------ Data for the task

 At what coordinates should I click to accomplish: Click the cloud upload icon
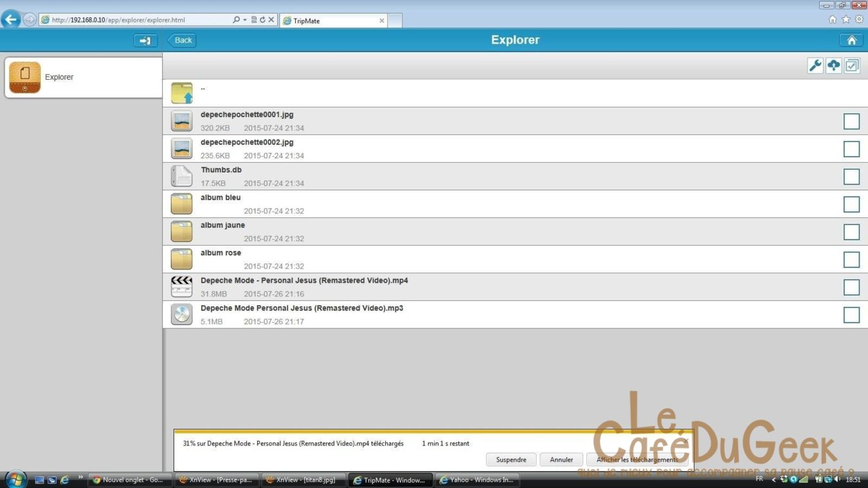(x=833, y=66)
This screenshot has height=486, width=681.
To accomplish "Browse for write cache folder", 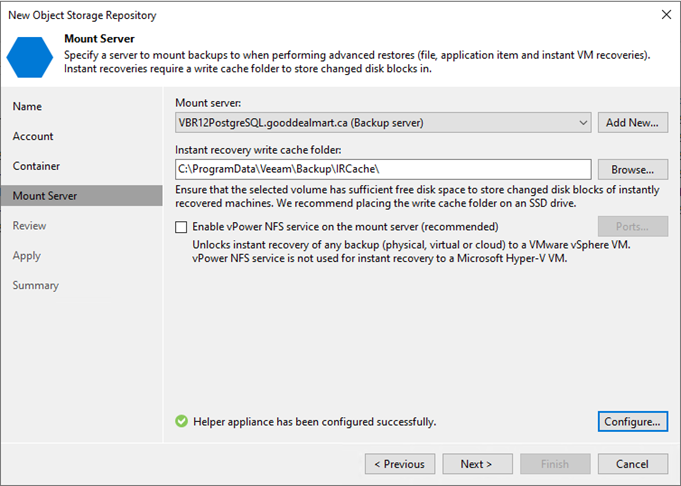I will point(633,169).
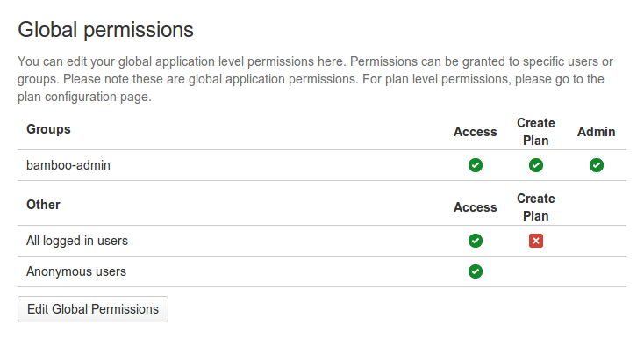This screenshot has width=644, height=340.
Task: Click the Groups column header
Action: 48,129
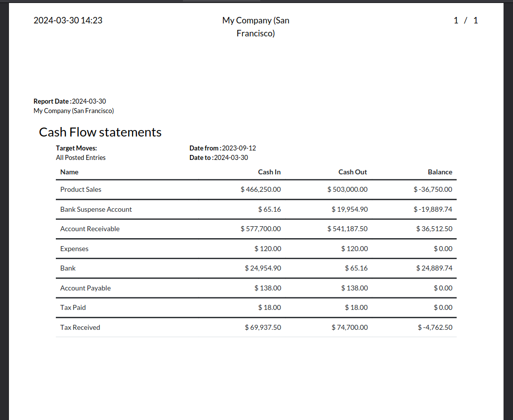Screen dimensions: 513x420
Task: Click the Cash In column header
Action: point(269,172)
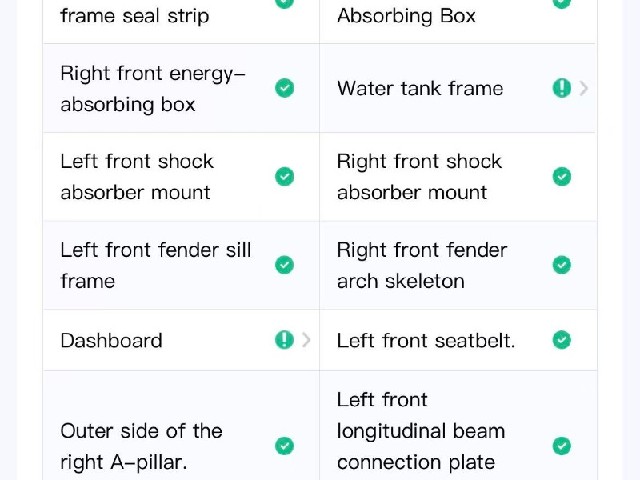Select Left front shock absorber mount label
The image size is (640, 480).
pyautogui.click(x=137, y=177)

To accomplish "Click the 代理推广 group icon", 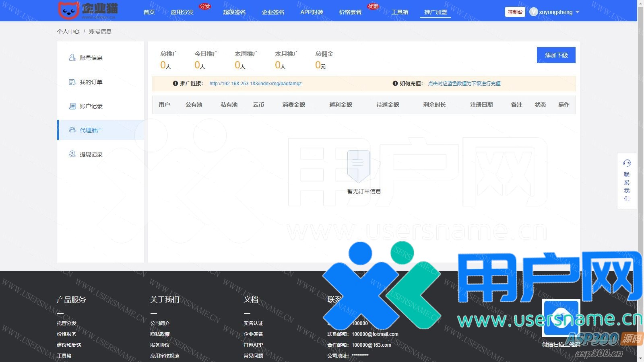I will (72, 130).
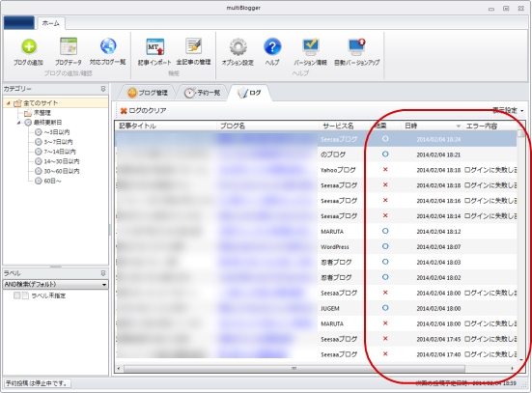Click the ログのクリア button
Viewport: 532px width, 393px height.
tap(143, 111)
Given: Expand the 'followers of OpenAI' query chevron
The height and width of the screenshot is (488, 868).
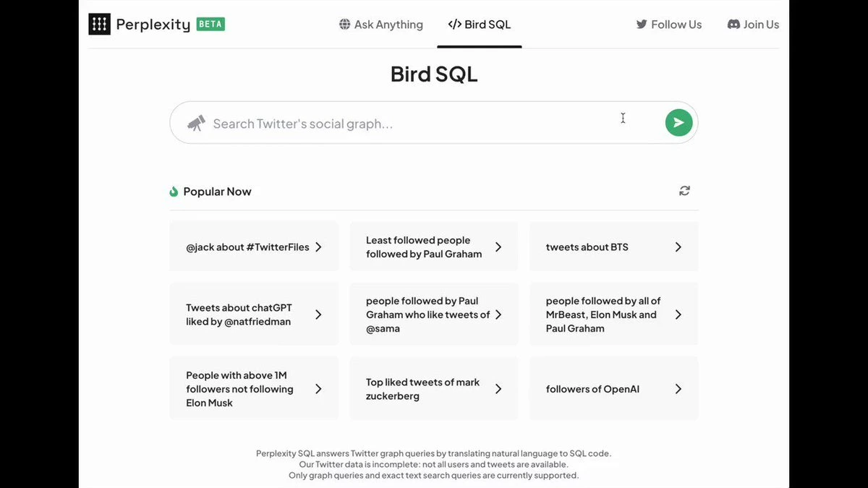Looking at the screenshot, I should click(678, 388).
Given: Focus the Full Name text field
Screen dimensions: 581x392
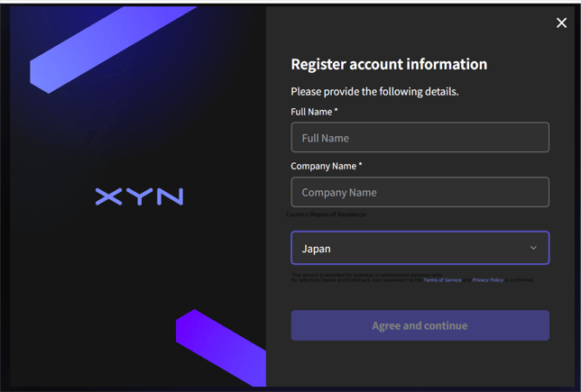Looking at the screenshot, I should tap(420, 137).
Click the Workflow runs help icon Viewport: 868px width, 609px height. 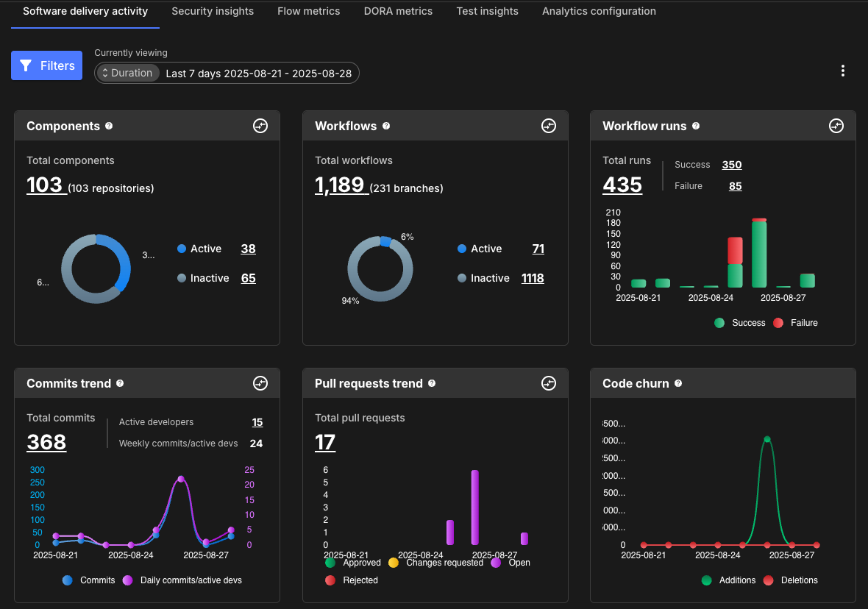click(696, 126)
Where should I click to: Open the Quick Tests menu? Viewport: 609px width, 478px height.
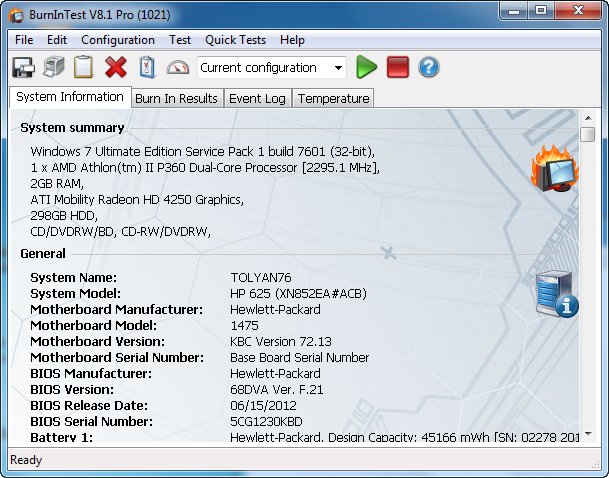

------------

Say how many lines in the records include the string "Given", giving the figure by itself.

Completed exercise :: 2